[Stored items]

>>>>>

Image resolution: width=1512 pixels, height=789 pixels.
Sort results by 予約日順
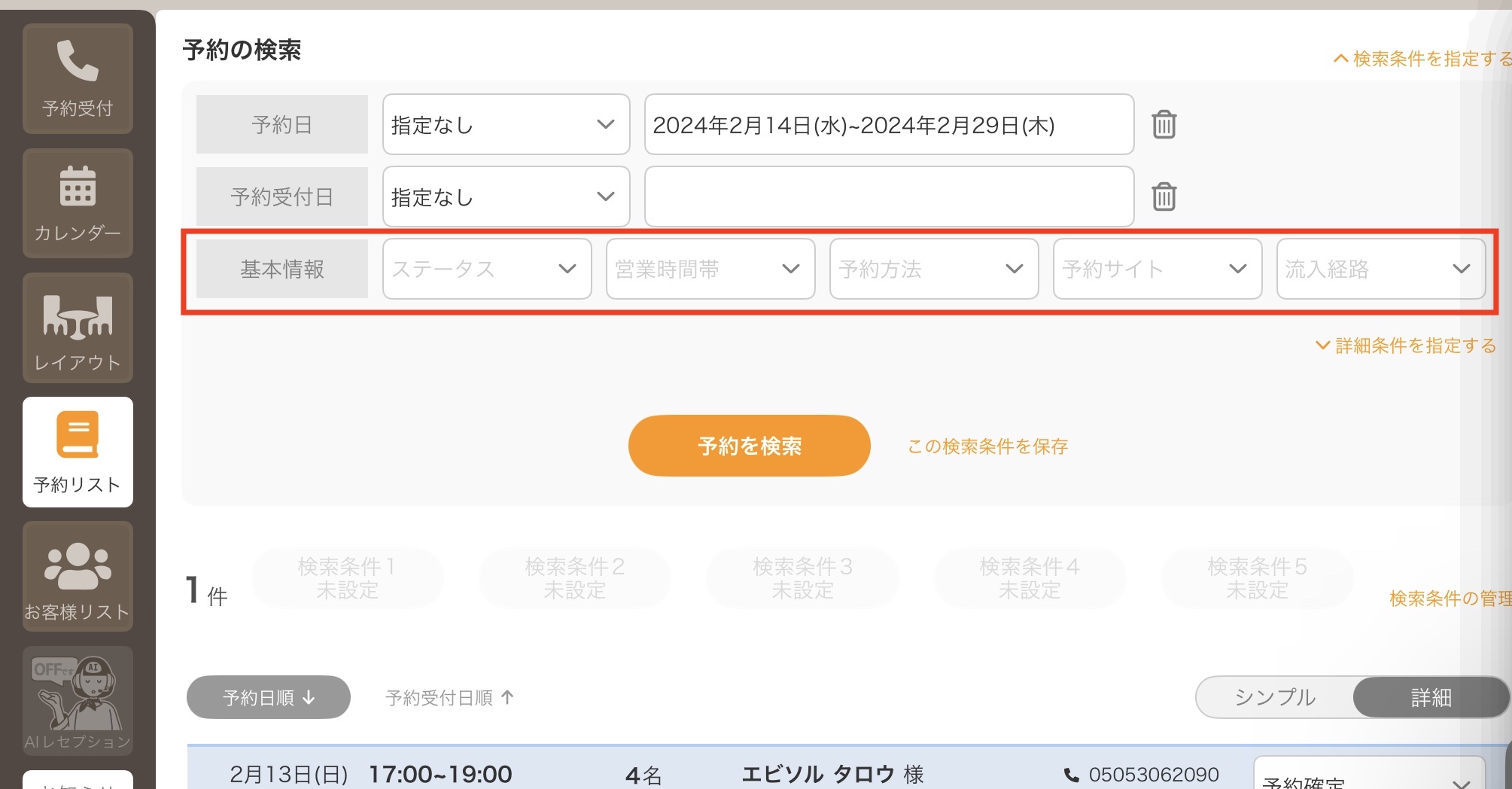269,697
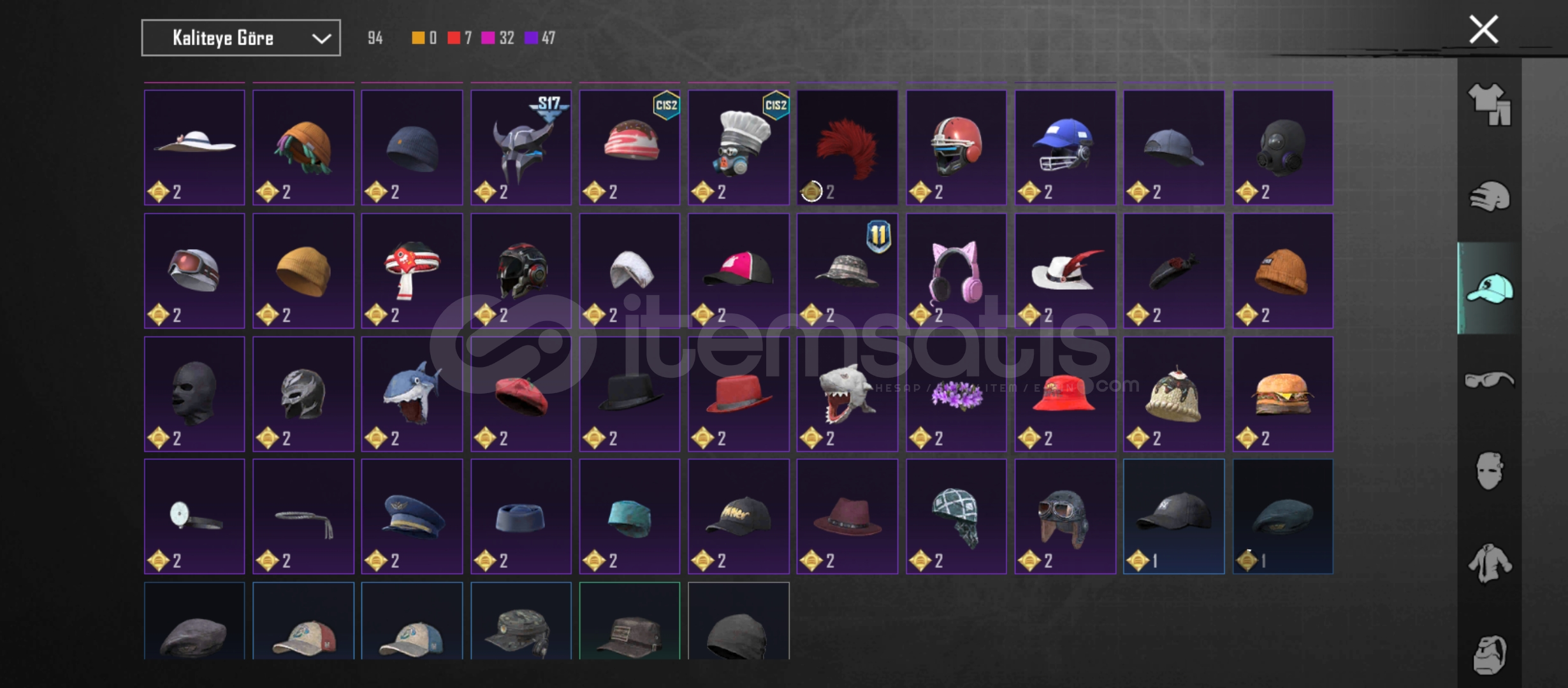
Task: Filter by the pink quality swatch
Action: [x=488, y=38]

<<<<<

§ **Work task**: Each record above is to be written out exactly; the pictures are not.

§ **Answer below**:
Image resolution: width=1512 pixels, height=789 pixels.
Sort results by 予約日順
269,697
Task: Filter by the pink quality swatch
Action: [x=488, y=38]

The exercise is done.